Prudence might dictate giving more credence to the more conservative estimates of the Congressional Budget Office. This is not because its estimators are more honest or skillful but because over the years, unexpected developments in spending and revenues have worsened the deficit outlook more often than they have improved it.
For instance, neither of this year's estimates allows for a recession before 2002, an event that would make achieving a balanced budget far more difficult. The last recession ended in 1991. Since World War II, the country has never gone 11 straight years without a recession.

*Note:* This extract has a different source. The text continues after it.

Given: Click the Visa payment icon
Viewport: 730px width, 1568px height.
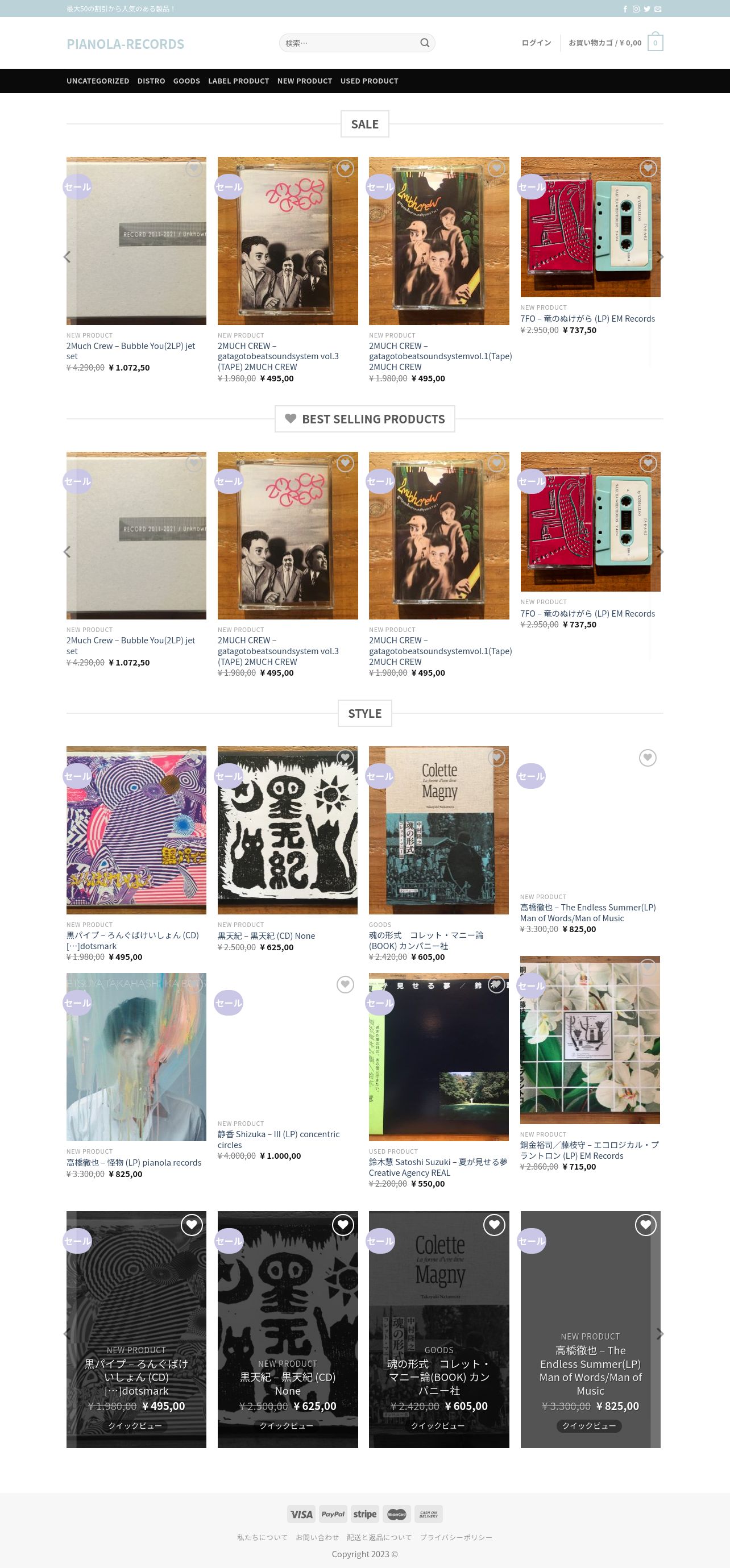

New York Times editorial, December 8, 1995

The Administration knew it would come under heavy criticism for substituting its budget projections for those of the Congressional Budget Office. Leon Panetta, the White House chief of staff, says the issue is moot because the White House will propose a procedure by which spending would be automatically cut if its budget estimates proved optimistic. But the purpose of proposing alternative budgets is candor. Voters deserve a side-by-side comparison of Republican and Administration budgets to see which they like better. By stopping the budget-cutting hundreds of billions short of the mark, the Administration has short-circuited this vital comparison process.

So, which prediction turned out to be correct? Well, the CBO's prediction of 2.3% annual growth through 2002 turned out to be too pessimistic. OMB's prediction of 2.5% growth turned out to be... too pessimistic. The actual result was 3.5% growth. The deficit disappeared with much less fiscal pain than anybody predicted would be needed.